- **TASK PROMPT**: For each line below, check whether "Teen" is present. Report how many lines have it, nothing else.

- **RECORDS FOR THE TASK**:
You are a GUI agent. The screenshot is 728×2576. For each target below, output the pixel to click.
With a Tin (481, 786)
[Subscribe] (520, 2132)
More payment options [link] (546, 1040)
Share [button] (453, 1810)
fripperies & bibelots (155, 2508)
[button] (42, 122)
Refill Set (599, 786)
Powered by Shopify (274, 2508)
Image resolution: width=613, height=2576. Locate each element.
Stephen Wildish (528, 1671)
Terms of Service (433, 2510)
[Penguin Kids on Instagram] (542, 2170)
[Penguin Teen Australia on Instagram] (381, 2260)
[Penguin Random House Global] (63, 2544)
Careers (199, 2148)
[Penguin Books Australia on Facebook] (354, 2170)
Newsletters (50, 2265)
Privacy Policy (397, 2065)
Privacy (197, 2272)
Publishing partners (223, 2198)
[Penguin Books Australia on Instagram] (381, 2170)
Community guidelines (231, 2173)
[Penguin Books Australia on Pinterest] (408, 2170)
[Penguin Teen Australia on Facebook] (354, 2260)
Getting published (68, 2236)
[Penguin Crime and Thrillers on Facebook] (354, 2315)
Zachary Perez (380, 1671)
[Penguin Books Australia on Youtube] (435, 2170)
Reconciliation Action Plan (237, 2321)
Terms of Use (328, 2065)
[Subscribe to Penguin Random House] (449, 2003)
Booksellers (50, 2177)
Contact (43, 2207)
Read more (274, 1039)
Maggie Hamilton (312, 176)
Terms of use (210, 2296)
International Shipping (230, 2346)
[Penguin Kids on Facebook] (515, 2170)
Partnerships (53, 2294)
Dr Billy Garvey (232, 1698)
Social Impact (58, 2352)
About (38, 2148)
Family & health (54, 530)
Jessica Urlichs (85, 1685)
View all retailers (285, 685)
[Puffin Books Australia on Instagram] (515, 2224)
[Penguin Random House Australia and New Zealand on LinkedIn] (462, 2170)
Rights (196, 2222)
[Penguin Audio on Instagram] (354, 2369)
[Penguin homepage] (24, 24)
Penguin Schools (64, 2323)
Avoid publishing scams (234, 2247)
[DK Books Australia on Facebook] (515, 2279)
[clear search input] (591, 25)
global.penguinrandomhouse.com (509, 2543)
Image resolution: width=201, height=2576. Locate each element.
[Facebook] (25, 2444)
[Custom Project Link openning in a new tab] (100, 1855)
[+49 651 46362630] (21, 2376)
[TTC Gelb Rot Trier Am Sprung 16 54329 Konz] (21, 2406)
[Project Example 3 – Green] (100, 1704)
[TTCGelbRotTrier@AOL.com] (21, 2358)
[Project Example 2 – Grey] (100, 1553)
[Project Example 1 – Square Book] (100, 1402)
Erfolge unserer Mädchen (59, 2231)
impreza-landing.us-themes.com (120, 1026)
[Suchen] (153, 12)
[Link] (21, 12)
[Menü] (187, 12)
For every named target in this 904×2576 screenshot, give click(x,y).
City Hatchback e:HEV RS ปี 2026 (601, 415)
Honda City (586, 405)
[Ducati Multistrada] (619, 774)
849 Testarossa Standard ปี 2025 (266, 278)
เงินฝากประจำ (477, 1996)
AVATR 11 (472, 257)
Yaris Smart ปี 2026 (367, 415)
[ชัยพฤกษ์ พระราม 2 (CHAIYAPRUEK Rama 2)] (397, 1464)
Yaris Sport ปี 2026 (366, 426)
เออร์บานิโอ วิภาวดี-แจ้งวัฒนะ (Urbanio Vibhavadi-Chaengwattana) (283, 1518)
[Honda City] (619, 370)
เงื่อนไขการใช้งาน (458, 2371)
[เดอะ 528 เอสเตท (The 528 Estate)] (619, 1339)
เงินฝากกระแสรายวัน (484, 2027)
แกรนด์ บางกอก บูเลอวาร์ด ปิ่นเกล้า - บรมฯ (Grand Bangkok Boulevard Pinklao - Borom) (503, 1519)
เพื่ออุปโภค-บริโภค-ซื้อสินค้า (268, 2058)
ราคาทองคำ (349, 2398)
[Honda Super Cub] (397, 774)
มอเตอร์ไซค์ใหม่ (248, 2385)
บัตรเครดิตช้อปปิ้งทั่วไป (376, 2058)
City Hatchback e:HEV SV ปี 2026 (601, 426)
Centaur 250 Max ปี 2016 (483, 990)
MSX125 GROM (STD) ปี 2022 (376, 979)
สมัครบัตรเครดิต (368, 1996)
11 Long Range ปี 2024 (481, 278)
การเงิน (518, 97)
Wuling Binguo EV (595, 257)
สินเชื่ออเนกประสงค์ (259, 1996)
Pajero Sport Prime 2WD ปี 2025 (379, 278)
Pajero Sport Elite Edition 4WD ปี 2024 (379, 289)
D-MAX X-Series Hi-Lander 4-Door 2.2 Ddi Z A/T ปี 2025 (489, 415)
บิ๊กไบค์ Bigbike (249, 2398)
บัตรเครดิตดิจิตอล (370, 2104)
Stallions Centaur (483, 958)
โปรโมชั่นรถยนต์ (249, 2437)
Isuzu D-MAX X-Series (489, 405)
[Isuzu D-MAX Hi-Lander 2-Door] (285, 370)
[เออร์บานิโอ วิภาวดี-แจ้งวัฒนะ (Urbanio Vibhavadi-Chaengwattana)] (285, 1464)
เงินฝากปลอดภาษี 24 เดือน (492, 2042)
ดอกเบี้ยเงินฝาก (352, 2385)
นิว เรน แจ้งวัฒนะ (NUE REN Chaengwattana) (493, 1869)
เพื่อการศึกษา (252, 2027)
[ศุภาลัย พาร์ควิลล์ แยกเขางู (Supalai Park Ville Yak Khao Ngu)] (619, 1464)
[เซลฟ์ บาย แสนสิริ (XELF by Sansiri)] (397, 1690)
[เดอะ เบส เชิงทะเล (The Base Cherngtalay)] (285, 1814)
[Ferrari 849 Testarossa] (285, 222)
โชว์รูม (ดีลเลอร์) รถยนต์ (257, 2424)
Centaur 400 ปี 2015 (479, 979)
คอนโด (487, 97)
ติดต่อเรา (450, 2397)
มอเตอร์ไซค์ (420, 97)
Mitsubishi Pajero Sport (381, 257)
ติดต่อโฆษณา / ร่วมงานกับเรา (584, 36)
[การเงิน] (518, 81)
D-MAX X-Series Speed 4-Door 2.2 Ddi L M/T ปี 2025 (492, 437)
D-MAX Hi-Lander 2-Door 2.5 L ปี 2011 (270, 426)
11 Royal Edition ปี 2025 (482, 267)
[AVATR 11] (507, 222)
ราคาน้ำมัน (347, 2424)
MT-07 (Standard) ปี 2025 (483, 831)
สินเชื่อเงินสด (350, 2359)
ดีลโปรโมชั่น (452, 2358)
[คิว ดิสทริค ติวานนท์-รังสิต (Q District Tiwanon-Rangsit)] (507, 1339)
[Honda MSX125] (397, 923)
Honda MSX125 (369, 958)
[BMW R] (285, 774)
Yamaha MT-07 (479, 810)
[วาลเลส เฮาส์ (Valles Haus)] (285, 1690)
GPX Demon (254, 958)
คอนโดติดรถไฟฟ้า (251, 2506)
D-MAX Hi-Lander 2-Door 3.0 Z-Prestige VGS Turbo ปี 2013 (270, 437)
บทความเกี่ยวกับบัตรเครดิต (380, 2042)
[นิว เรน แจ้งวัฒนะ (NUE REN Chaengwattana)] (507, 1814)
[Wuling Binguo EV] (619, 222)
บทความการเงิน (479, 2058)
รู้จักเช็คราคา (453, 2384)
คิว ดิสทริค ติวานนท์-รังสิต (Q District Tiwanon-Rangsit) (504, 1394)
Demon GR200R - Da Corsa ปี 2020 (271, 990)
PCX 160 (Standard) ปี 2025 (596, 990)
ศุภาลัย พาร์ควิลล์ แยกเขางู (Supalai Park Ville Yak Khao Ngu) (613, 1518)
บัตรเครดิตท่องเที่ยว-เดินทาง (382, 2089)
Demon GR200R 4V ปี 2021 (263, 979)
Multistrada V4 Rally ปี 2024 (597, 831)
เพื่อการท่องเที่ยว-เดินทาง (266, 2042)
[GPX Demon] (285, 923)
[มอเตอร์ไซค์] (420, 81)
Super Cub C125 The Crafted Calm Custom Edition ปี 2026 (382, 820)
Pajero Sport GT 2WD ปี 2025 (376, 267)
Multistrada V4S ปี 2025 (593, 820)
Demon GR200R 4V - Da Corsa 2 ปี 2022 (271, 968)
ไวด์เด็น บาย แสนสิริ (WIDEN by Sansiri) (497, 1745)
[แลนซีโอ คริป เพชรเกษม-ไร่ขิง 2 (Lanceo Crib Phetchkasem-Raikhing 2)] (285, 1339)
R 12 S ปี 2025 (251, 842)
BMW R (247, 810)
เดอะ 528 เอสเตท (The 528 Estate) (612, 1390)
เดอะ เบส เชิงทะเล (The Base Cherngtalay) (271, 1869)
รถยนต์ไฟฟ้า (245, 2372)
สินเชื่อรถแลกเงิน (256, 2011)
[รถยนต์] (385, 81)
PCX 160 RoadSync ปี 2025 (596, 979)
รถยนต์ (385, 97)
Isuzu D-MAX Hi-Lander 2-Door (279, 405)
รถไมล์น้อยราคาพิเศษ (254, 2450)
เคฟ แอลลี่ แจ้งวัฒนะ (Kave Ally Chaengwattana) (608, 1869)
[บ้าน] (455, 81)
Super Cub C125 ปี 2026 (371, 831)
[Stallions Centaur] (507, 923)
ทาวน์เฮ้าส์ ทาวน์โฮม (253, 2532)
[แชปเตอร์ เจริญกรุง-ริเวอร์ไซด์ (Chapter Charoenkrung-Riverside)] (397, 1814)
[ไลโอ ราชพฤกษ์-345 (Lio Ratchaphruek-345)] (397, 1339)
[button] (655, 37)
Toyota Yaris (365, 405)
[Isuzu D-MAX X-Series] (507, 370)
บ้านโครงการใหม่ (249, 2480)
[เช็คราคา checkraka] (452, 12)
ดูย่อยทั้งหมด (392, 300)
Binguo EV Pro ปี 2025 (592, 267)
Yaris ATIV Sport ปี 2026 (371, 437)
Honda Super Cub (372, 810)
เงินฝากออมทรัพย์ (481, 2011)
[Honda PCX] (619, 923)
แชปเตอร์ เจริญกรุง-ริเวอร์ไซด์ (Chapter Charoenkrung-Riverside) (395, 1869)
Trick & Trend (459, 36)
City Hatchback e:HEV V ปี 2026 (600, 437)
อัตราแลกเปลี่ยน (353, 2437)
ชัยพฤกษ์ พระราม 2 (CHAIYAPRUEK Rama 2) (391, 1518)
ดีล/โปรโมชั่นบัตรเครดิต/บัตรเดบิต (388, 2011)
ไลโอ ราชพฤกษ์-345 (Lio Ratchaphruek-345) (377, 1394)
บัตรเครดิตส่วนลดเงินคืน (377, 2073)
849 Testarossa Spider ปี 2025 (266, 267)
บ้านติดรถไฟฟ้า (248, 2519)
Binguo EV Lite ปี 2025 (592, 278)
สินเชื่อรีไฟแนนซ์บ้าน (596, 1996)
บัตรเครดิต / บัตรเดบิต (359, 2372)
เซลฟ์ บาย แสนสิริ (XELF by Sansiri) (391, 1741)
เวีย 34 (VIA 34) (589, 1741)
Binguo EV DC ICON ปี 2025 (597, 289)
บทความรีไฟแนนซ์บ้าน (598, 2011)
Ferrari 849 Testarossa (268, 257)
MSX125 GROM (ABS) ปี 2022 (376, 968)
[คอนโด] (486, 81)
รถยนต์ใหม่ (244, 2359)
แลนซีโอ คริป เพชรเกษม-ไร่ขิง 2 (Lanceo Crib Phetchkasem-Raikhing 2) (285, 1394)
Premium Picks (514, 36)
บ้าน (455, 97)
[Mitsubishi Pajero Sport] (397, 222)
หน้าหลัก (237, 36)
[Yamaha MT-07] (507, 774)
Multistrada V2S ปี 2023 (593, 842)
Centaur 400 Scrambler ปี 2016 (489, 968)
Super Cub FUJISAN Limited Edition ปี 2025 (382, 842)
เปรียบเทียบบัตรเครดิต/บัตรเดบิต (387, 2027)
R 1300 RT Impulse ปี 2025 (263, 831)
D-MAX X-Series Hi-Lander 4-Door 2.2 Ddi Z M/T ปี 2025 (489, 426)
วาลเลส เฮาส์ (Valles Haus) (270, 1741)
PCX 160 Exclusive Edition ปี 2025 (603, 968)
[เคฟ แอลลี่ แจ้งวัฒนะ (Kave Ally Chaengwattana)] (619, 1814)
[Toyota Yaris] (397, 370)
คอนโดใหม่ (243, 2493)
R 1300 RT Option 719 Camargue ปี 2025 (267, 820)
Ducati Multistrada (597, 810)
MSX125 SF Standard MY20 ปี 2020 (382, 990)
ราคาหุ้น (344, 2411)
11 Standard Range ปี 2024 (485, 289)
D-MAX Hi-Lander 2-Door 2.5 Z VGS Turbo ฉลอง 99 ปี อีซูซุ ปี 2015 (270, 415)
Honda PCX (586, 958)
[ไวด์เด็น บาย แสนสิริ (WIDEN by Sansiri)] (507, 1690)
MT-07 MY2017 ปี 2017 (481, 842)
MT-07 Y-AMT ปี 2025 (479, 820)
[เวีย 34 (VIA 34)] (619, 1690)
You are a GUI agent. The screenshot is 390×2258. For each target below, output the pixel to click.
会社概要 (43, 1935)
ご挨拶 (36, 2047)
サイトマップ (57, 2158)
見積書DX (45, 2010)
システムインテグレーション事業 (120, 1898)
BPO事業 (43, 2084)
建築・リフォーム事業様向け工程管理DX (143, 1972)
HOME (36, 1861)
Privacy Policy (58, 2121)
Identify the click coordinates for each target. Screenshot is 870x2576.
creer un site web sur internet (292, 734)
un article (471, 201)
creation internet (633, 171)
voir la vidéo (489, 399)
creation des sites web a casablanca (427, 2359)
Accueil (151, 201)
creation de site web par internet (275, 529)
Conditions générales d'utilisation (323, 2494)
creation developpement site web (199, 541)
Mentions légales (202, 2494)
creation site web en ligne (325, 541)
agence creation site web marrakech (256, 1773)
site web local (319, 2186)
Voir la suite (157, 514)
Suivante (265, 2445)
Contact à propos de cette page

- **RESULT**: 2